Aggrieved, the respondents filed  appeals  before  the  Customs, Excise and Service  Tax  Appellate  Tribunal  (hereinafter  referred  to  as ‘CESTAT’) and the CESTAT vide  its  final  order  dated  10.09.2003,  partly allowed the appeals  thereby  setting  aside  the  order  of  the  Collector regarding enhancement of the unit price, while upholding that import of  the said goods was unauthorised and was liable for confiscation.   However, the CESTAT reduced the amount of fine imposed and set aside the penalties imposed on the respondents.  Hence the present Appeals.
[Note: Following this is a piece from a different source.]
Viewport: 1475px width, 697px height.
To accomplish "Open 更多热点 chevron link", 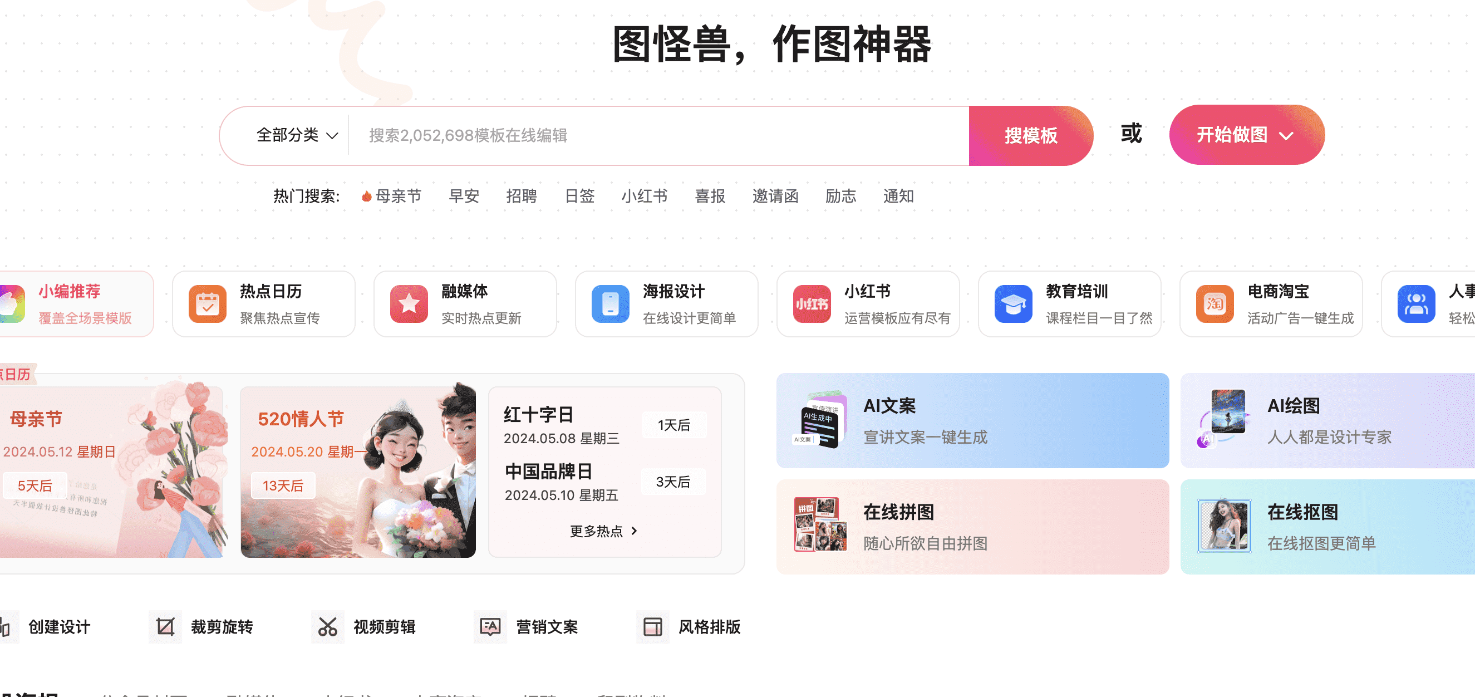I will 604,531.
Held by Hon’ble Supreme Court of India

The Hon’ble Supreme Court stated that as far as the first issue of import  price  of  the  liquor  in question  is  concerned,  the  order  of  the  Collector  reveals  that  the respondents-assessee have relied upon a letter indicating  that  the  goods were imported  at  the  rate  of  UK  pound  1.40  per  bulk  litre.   After discussing elaborately, the Collector rejected   the   authenticity   or evidentiary value of the said letter.  However, apart from this letter, the respondents had also produced invoices and in these invoices price of UK

Pound 1.40 per bulk litre is specifically mentioned.  The Collector has not taken into account or considered the import of these invoices.   On  the other hand, the CESTAT has remarked and rightly so, that when  the  invoices are produced showing the  purchase  price  of  the  goods  in  question  and authenticity of these invoices is not doubted by the Department, these  will form  as  the  primary  evidence  in  support  of  the  contention  of   the respondents that the imported goods were purchased  at  UK  pound  1.40  per bulk litre.  The Hon’ble Court thus, do not find any flaw in the reasoning of the CESTAT while deciding this issue.

The Hon’ble Court further stated that insofar as the reduction of redemption fine as well as the penalty is concerned, the CESTAT has given the following reasons in doing

So: –

“Redemption Fine

In view  of  our  finding  on  issue  (i)  that  the  goods  are  liable  to confiscation as they have been imported without cover of  a  valid  licence. We hold that levy of fine is warranted.  However we note that for the first time in the case of Bussa Overseas Properties Ltd.  Vs.  CC(I)  Mumbai 2002(148) ELT 328, the Tribunal held  that  over-proof  whisky  having  more than 55% alcohol content by vol. is a  concentrate  of  alcoholic  beverages and until this decision, a practice to allow  clearances  of  similar  goods under REP licence was prevalent.  We  also  note  that  a  long  period  has lapsed  since  the  import  and  that  the  goods  are  raw  materials   for manufacture of alcoholic beverages that this is not a case of  duty  evasion as the finding on undervaluation has on set aside  by  us  thereby  reducing the gravamen of the charge.  The assessable value of the goods imported  by FCPL is Rs.15,08,040/- while the assessable value of the goods imported  by SRN is Rs.22,78,578/-.  The fine levied  by  the  Commissioner  on  FCPL  is Rs.51,62,413/- and that of SRN  is  Rs.22,65,006/-.   We  are  not  able  to fathom the logic behind  fixing  the  above  quantum  of  fines.   There is nothing in the impugned order to indicate the basis on which the quantum was arrived at.  Having regard to the above factors including the fact  that the import Policy was liberalised subsequently and that only the  charge  of ITC violation has been sustained by us, we reduce the fine  levied  on  FCPL to Rs. 10 lakhs and on SRN to Rs. 15 lakhs.”

The Hon’ble Court stated that the CESTAT has  given  valid  reasons for reducing the penalty and  fine  and  the  discretion  exercised  by  the CESTAT on valid considerations does not call for  any  interference.

In view of the above the appeal is dismissed.